En cada provincia reinaba un cacique, igual en poder a cualquier duque o conde de los tiempos medievales.

No existía la unidad gubernativa: estábamos en plena etapa feudal: en la evolución política social no habíamos llegado al centralismo.

Fue el período presidencial de las luchas palaciegas; de los múltiples encuentros entre el feudalismo y el poder central.

El general Cáceres luchó a brazo partido por calmar las pasiones desbordadas, por contener en sus justos límites, las ambiciones de ambos contendientes.

Evitó enérgicamente, en diversas ocasiones, la caída del Presidente Morales. No quería llegar al poder por medio de un pronunciamiento, de una revolución.

No deseaba cortar el nudo gordiano con una cuartelada; si cruzaba el Rubicón empujados por los disidentes, éstos, en lo porvenir, por la ley histórica de los fatales precedentes, se volverían contra él.

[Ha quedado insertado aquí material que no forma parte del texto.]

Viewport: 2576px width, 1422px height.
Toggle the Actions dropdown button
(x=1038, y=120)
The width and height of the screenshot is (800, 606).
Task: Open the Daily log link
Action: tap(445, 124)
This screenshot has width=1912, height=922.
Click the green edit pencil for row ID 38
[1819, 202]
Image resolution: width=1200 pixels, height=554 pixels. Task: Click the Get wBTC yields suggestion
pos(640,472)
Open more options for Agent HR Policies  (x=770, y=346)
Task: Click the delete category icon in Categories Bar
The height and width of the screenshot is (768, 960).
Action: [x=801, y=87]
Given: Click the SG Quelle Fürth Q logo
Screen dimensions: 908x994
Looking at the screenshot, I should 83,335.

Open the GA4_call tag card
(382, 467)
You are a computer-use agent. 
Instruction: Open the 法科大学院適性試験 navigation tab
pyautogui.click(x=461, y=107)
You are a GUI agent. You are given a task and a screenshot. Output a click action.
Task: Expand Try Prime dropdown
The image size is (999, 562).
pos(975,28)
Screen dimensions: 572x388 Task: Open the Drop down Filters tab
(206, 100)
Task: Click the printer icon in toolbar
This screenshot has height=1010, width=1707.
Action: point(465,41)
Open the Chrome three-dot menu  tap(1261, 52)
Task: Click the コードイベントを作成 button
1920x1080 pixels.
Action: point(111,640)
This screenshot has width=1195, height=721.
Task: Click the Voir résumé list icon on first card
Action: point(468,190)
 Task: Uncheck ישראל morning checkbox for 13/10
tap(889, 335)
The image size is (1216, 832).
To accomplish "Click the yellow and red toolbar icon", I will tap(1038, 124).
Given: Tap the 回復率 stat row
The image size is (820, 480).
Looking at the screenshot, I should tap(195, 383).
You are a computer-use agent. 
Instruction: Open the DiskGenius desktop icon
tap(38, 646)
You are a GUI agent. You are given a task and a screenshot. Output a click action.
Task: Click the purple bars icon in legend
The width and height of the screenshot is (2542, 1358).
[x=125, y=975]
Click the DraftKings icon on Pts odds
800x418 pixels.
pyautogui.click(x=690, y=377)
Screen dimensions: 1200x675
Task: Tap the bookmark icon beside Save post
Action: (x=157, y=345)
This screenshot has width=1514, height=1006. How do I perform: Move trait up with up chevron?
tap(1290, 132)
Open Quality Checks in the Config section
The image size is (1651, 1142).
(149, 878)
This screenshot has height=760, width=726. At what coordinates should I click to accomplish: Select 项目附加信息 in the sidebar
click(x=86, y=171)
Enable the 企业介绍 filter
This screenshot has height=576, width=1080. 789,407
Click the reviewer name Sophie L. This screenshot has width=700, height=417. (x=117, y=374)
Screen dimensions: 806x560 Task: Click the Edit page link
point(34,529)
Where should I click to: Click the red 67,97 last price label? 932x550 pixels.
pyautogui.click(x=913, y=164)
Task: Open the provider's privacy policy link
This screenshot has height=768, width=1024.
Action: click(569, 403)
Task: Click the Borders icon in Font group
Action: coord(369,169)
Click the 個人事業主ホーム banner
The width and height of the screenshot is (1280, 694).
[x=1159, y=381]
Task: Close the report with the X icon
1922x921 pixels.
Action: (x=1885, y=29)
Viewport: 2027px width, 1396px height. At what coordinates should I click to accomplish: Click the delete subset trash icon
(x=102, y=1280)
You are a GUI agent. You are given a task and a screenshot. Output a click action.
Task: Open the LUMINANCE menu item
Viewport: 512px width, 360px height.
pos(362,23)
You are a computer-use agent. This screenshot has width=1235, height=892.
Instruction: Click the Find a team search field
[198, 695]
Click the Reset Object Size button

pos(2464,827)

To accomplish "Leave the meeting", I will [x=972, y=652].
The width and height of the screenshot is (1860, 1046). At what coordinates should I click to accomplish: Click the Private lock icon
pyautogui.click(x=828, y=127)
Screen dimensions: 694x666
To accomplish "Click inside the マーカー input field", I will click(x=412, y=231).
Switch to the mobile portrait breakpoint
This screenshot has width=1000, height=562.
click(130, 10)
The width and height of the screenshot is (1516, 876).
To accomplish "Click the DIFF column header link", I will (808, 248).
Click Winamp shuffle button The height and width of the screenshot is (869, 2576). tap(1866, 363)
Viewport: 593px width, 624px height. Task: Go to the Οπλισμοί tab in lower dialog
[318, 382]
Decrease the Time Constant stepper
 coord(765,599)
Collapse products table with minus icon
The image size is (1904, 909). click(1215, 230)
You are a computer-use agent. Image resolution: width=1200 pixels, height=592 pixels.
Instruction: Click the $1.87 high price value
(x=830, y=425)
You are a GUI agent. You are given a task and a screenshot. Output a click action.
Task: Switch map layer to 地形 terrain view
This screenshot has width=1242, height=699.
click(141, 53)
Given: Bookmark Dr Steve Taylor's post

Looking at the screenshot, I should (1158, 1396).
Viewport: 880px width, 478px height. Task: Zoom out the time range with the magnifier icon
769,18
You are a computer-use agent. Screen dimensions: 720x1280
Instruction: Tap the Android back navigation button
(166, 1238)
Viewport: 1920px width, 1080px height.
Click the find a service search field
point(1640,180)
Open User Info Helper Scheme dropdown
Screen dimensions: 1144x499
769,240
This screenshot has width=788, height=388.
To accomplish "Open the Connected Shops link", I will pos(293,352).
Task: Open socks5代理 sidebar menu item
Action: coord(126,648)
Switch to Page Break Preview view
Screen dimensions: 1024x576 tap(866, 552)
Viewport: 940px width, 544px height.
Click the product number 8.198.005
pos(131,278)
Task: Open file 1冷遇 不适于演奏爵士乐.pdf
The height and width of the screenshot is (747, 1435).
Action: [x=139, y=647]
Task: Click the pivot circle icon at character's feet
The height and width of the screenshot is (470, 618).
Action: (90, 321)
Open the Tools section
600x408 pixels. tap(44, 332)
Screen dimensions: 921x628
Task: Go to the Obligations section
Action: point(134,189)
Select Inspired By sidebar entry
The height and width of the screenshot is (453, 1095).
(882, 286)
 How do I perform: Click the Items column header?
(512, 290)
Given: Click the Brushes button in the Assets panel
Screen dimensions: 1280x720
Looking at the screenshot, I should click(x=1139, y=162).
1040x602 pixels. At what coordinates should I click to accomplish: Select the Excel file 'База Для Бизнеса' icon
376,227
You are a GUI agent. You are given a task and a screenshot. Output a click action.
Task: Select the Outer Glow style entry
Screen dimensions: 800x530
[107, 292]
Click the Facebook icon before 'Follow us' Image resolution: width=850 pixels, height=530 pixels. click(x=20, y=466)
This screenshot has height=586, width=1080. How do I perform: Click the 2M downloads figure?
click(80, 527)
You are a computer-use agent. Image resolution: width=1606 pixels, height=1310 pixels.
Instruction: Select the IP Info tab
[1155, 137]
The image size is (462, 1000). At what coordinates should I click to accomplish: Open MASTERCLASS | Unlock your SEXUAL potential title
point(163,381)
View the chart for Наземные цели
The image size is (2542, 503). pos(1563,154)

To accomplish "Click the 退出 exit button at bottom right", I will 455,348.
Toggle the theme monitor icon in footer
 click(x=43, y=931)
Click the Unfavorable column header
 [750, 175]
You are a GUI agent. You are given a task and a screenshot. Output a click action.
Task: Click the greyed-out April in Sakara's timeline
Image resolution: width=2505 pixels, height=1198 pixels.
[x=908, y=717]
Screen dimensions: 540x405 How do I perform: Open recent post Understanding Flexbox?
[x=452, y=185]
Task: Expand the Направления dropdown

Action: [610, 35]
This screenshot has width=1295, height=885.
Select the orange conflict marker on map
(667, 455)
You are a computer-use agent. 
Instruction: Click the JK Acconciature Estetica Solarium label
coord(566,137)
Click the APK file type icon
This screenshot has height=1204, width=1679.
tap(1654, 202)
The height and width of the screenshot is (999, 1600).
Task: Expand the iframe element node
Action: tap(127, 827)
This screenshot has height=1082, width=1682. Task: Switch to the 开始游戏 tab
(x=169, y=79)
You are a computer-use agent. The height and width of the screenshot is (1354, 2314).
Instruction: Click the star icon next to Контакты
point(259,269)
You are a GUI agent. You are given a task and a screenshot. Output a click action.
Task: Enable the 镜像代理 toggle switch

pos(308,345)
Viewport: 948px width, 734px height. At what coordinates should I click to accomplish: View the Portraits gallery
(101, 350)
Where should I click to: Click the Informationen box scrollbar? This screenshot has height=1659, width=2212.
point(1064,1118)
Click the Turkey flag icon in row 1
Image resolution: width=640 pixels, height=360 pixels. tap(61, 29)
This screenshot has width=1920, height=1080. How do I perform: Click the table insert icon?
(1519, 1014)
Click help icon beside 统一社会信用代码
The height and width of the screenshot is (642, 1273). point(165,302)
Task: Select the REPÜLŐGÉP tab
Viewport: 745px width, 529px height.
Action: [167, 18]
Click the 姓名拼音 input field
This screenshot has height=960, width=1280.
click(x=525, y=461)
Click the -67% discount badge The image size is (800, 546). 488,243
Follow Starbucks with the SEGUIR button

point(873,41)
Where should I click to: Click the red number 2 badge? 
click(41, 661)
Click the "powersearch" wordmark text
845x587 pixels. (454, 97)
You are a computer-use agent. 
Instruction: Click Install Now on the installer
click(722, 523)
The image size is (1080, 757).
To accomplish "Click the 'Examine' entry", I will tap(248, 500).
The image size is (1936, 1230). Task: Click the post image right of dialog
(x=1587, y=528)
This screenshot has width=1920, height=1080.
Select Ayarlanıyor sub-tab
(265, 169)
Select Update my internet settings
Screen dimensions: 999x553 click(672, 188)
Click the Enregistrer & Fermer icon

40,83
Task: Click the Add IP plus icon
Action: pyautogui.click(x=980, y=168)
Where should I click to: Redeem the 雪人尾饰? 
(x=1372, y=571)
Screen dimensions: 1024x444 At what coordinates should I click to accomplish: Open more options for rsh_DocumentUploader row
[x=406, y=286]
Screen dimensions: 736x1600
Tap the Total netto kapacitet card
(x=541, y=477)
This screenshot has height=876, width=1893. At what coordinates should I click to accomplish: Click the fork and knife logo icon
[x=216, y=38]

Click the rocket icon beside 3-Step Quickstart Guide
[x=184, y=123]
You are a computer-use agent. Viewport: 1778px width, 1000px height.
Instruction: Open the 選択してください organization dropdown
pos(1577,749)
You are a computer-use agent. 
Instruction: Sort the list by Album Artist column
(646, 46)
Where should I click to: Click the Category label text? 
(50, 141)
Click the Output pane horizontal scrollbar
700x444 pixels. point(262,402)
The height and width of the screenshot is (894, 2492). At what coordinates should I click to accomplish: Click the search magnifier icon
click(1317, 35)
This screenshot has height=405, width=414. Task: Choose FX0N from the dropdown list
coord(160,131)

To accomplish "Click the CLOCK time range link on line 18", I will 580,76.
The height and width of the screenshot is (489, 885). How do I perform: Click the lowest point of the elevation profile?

Pensó clarividentemente, y obró con una gran lealtad. Esa es una de las páginas más brillantes de su agitada historia.

La renuncia del Presidente Morales llevó a Ramón Cáceres, no embargante su gran repugnancia, al poder.

No iba a descansar sobre un lecho de rosas. El porvenir se presentaba sombrío, amenazador, lleno de traidoras sirtes.

Tenía que luchar con el caciquismo cada día más poderoso, cada día más exigente.

Comprendió, como Richelieu, que había que matar al feudalismo, que había que anular los Montmorency, a los Cinq-Mars de la patria dominicana, para poder llegar a la unidad política.

Un instrumento de gran trascendencia le ayudó en el logro de su finalidad: la Convención.

Bregó, batalló, pasó como una borrasca sobre la línea N.O., fue duro, a veces, en su vía de pacificador de una sociedad tumultuaria; pero hizo la paz en la República, apoyó a los organizadores de la administración pública.

 

Grandes obras se estaban realizando en estos últimos dos últimos bienios. Se construían carreteras, ferrocarriles, muelles; se fundaban escuelas; se protegía decididamente al elemento intelectual; se favorecían las inmigraciones; y la prensa gozaba de una comedida libertad de pensamiento.

Todo ese aliento formidable de progreso ha sido detenido por la trágica muerte de Ramón Cáceres, allá en la carretera blanca, a la hora en que todo se hunde en la sombra, en que las esquilas sollozantes del mes de Noviembre dejaban caer sobre las tumbas todo el dolor que los vivos sienten por sus muertos.